Mechanisms contributing to development of diabetic nephropathy (DN) remain unclear. High ambient glucose level transforms intracellular pathways, promoting stable phenotypic changes in the glomerulus such as mesangial cell hypertrophy, podocyte apoptosis, and matrix expansion. Insulin-like growth factors (IGFs) and the high affinity IGF binding proteins (IGFBPs) exert major effects on cell growth and metabolism. Compared with diabetic patients without microalbuminuria (MA), MA diabetic patients display perturbed GH–IGF–IGFBP homeostasis, including increased circulating IGF-I and IGFBP-3 protease activity, increased excretion of bioactive GH, IGF-I, and IGFBP-3, but decreased circulating IGFBP-3 levels. In diabetic animal models, expression of IGF-I and IGFBP-1 to -4 increases in key renal tissues and glomerular ulrafiltrate. Epithelial, mesangial, and endothelial cells derived from the kidney respond to IGF-I binding with increased protein synthesis, migration, and proliferation. This article reviews classic and emerging concepts for the roles of the GH–IGF–IGFBP axis in the etiopathophysiology, treatment, and prevention of diabetic renal disease. We report IGF-independent actions of IGFBP-3 in the podocyte for the first time.
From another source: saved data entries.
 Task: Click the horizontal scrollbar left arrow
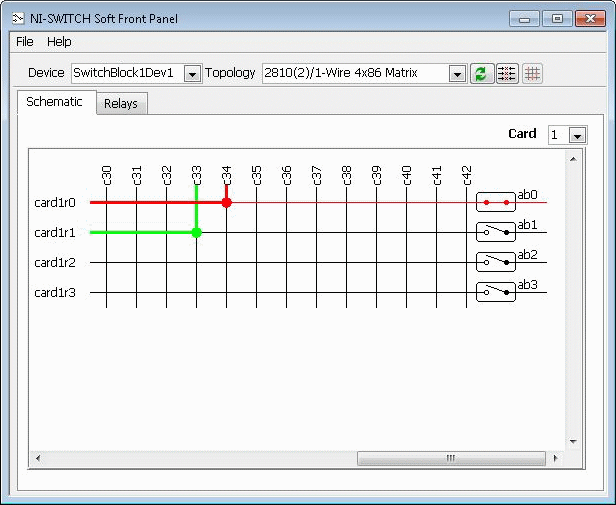pos(38,459)
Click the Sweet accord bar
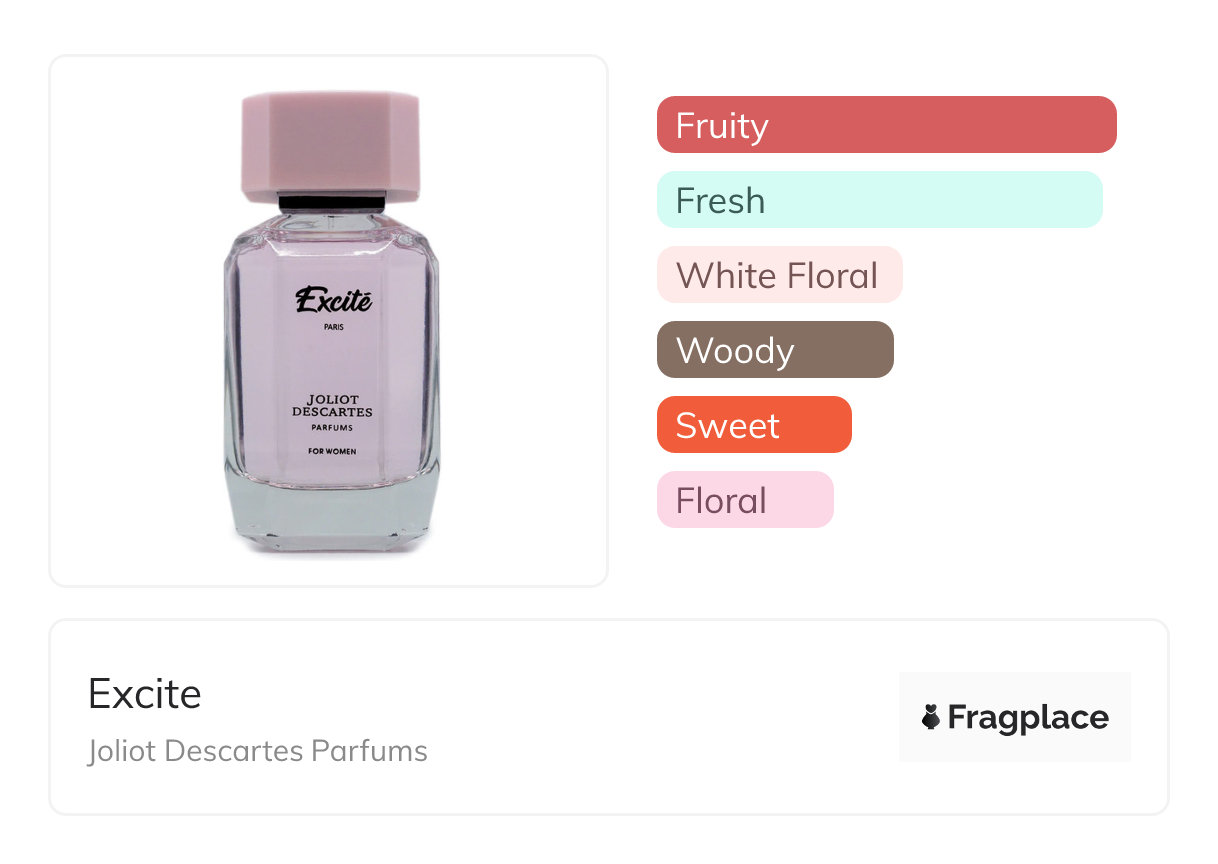 (753, 425)
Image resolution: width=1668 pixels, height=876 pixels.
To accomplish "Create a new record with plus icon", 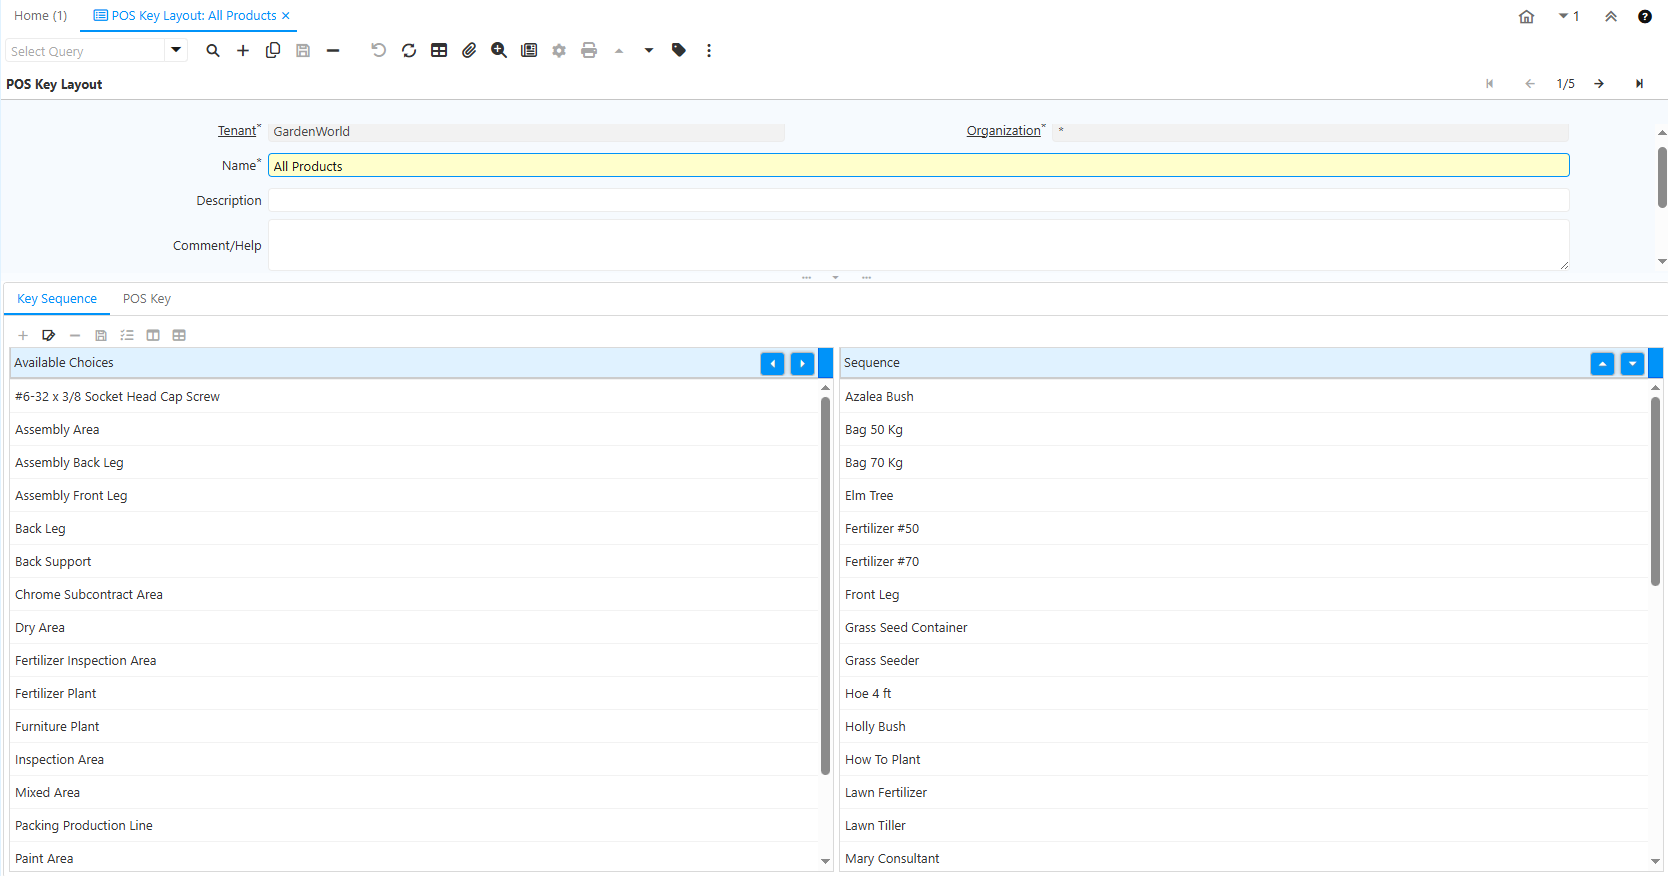I will [x=243, y=51].
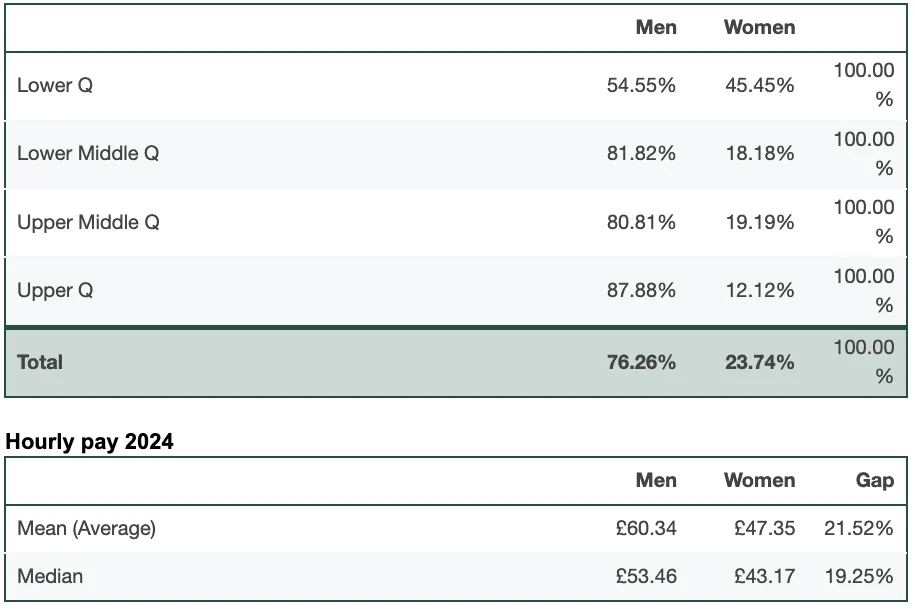
Task: Click the Gap column header
Action: pyautogui.click(x=875, y=480)
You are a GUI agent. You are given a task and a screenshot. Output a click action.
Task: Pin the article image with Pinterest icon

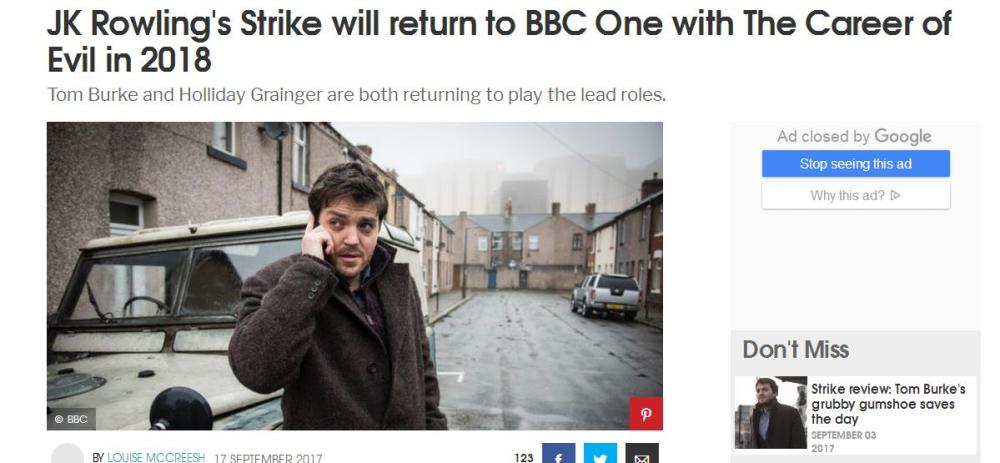tap(645, 413)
Abbreviations: ACEi, angiotensin-converting enzyme inhibitor, CTGF, connective tissue growth factor, DN, diabetic nephropathy, 4E-BP1, eukaryotic initiation factor 4E-binding protein, ecNOS, endothelial constitutive nitric oxide synthase, EGF, epidermal growth factor, eIF4E, eukaryotic initiation factor 4E, ESRD, end-stage renal disease, GH, growth hormone, IGF, insulin-like growth factor, IGFBP, IGF binding protein, IGFBP-rP, IGFBP related peptides, IGF-1R, Type 1 IGF receptors, MA, microalbuminuria, MAPK, mitogen-activated protein kinase, MC, mesangial cells, MDCK, Madin–Darby canine kidney cell line, NO, nitric oxide, NRK-49F cells, rat renal interstitial cells, PI 3 kinase, phosphatidylinositol 3-kinase, rhIGF-I, recombinant human insulin-like growth factor-I, Rho GTPase, Rho guanosine triphosphatases, SNAP, nitric oxide -donors S-nitroso-N-acetylpenicillamine, T2DM, type 2 diabetes mellitus, TGF-β, transforming growth factor-β, VEGF, vascular endothelial growth factor

Keywords: Diabetic nephropathy, IGF, IGFBPs, IGF receptor